Write out an exact copy of the line containing "Click the WeChat icon in footer" and all lines that follow it in the data below, leaving out pictures.
········
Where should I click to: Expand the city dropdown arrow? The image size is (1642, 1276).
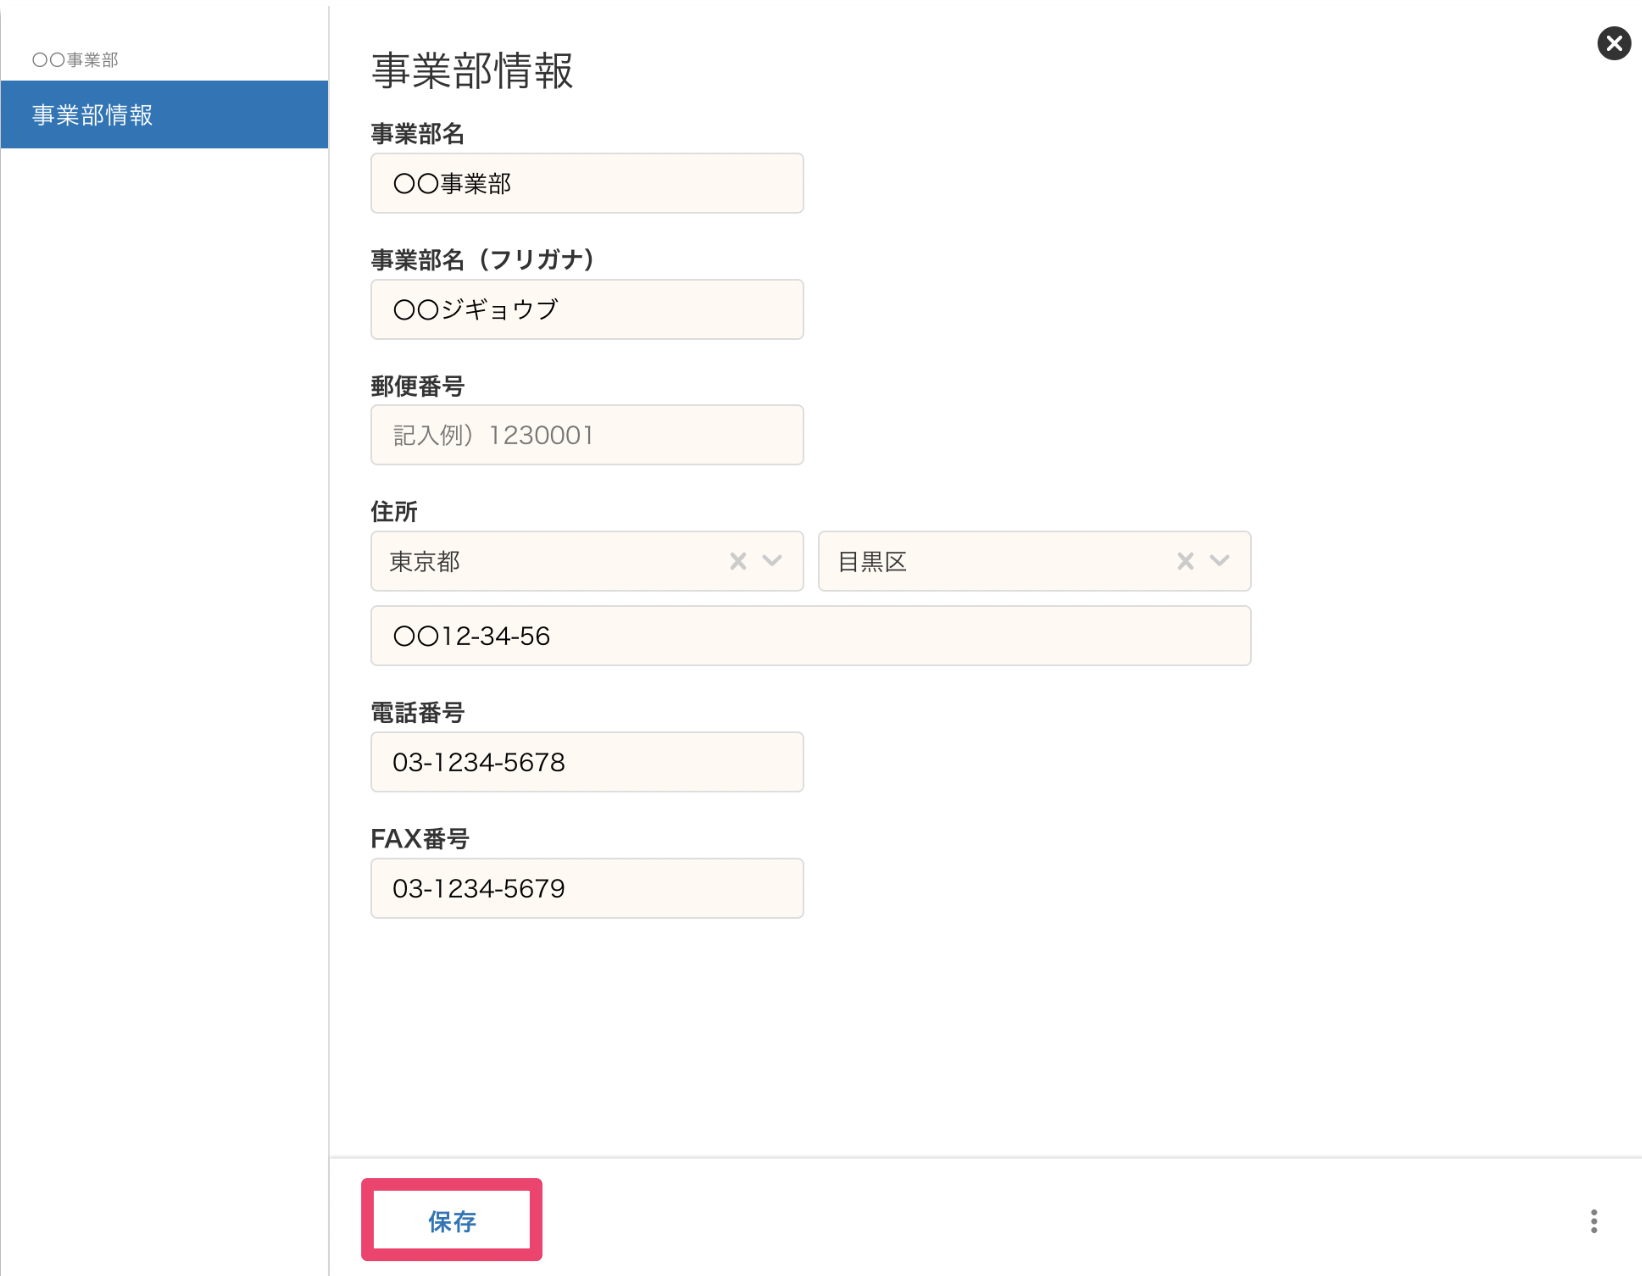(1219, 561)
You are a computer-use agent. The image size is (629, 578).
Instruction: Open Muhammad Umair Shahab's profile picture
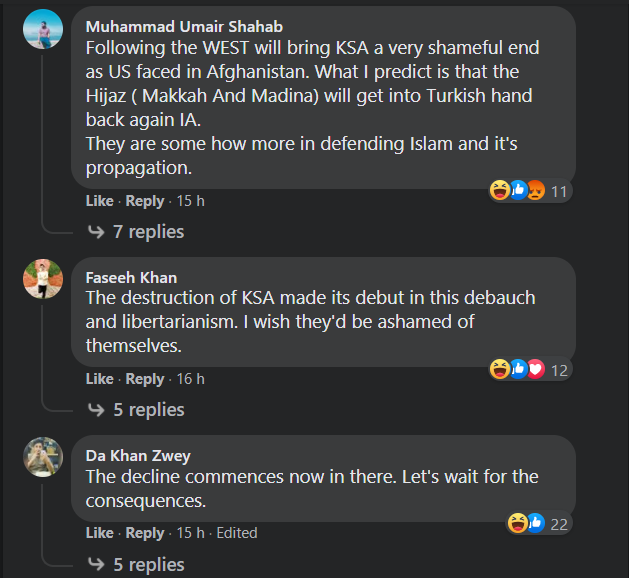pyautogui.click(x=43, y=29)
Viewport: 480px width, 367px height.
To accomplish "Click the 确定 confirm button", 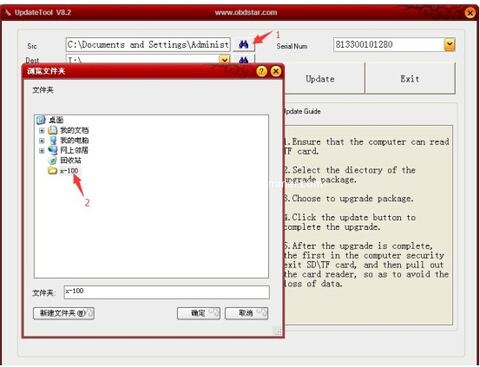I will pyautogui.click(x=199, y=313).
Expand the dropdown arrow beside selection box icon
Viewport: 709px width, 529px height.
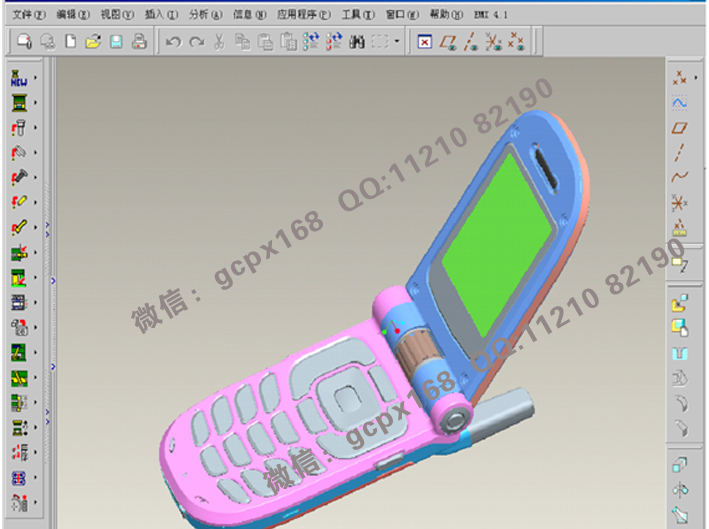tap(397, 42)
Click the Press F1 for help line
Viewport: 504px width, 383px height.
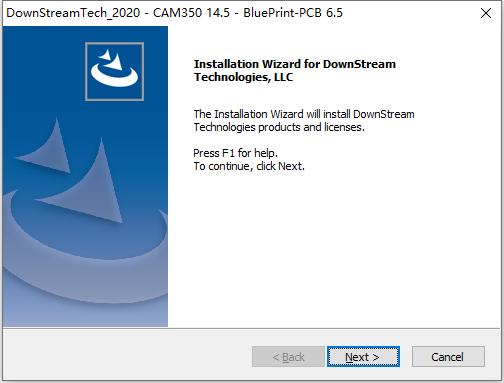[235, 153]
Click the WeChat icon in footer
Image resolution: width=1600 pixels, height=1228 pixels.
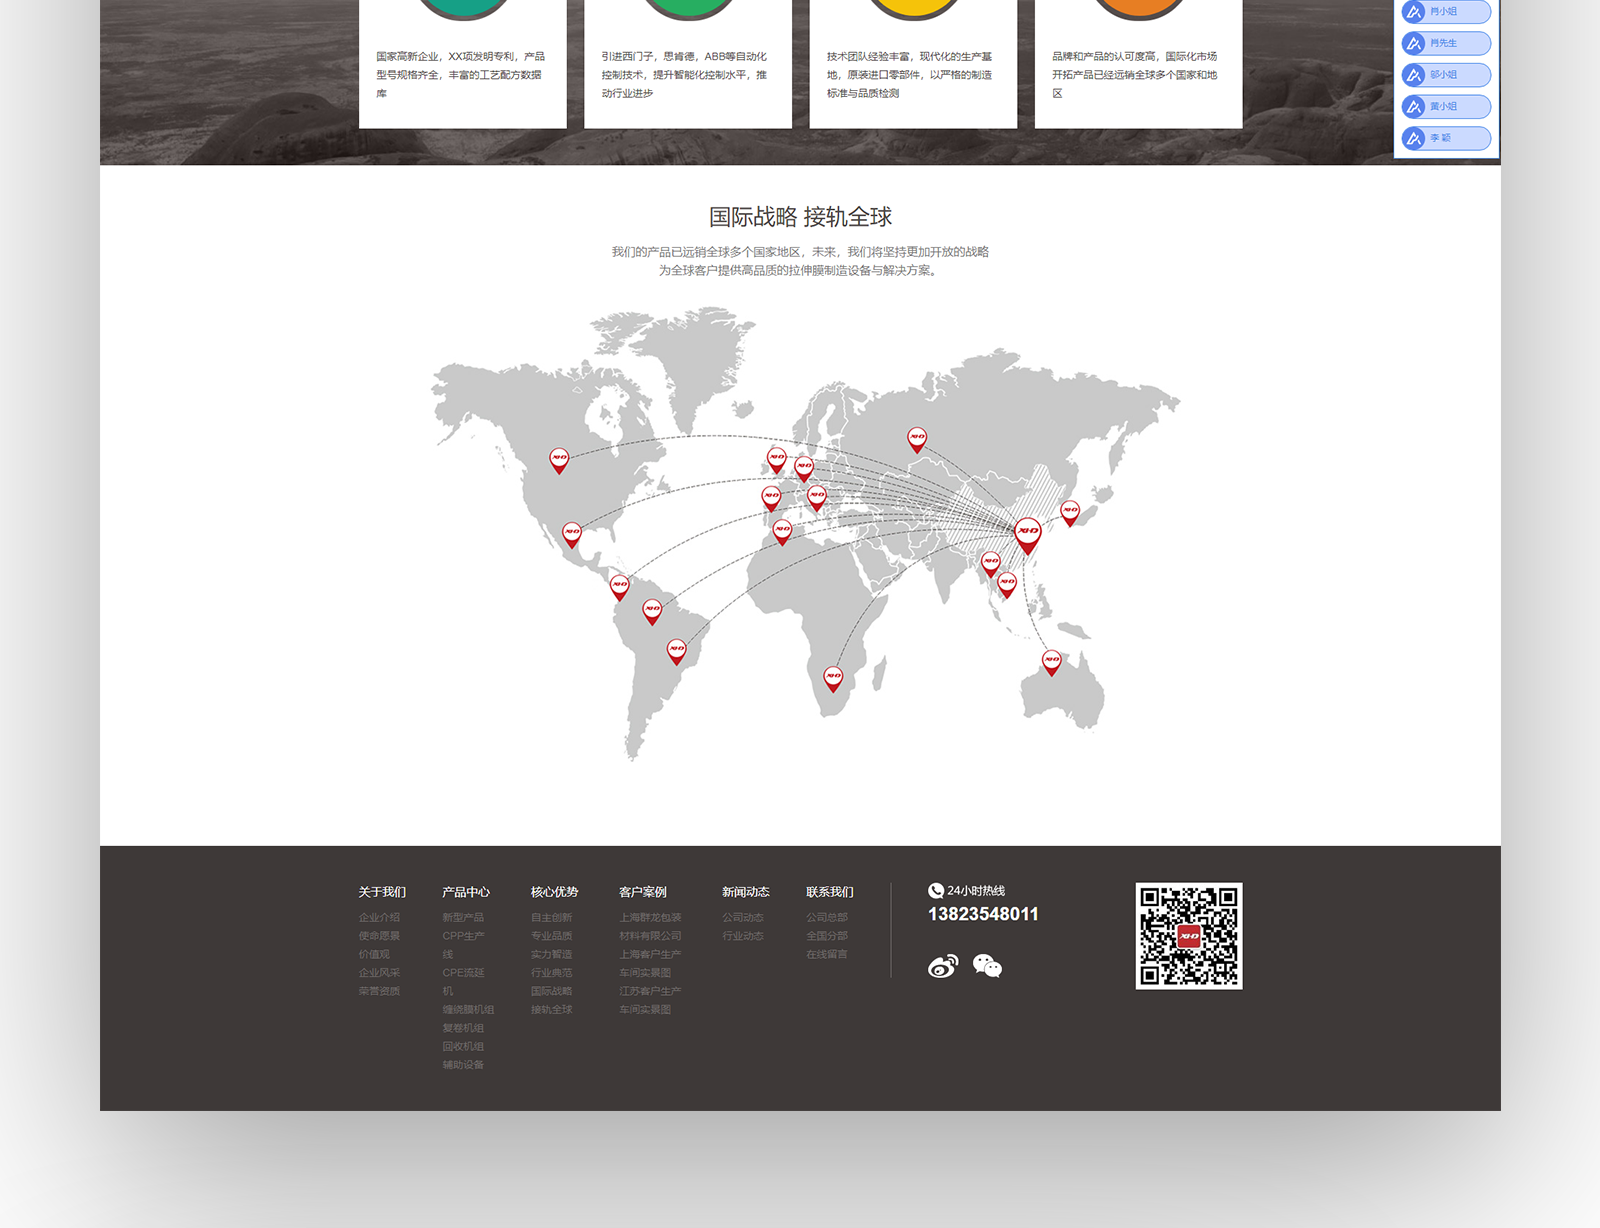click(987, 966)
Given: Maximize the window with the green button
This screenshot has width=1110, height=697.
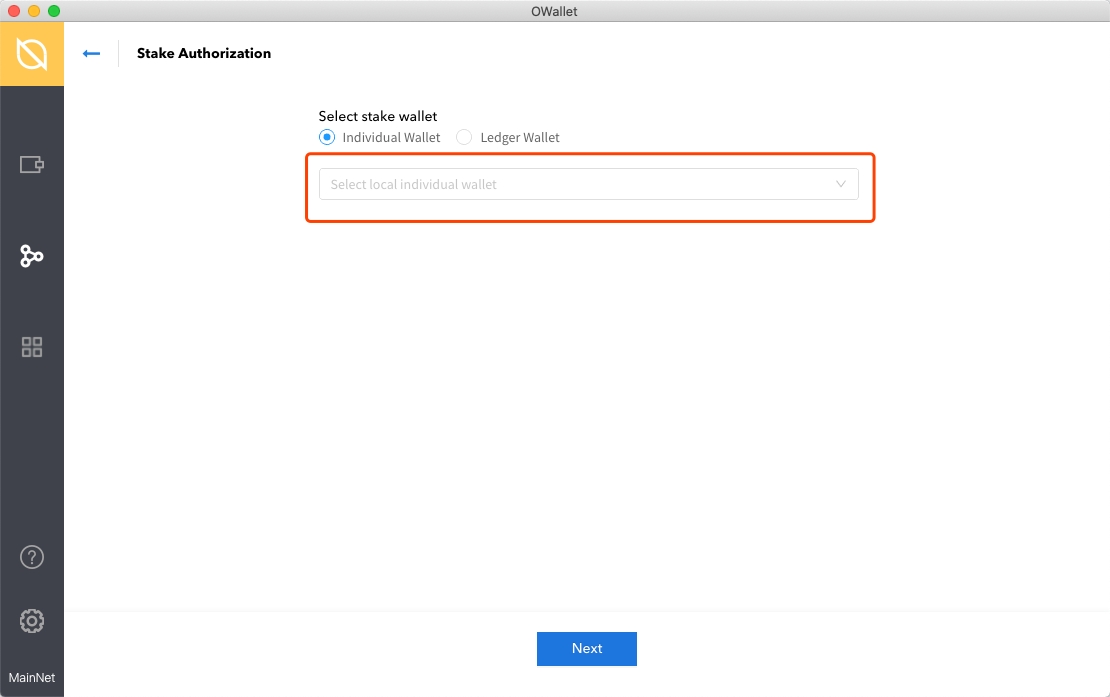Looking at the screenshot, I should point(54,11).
········
Expected answer:
Click the WeChat icon in footer
Image resolution: width=1600 pixels, height=1228 pixels.
click(987, 966)
Given: Maximize the window with the green button
This screenshot has width=1110, height=697.
Looking at the screenshot, I should point(54,11).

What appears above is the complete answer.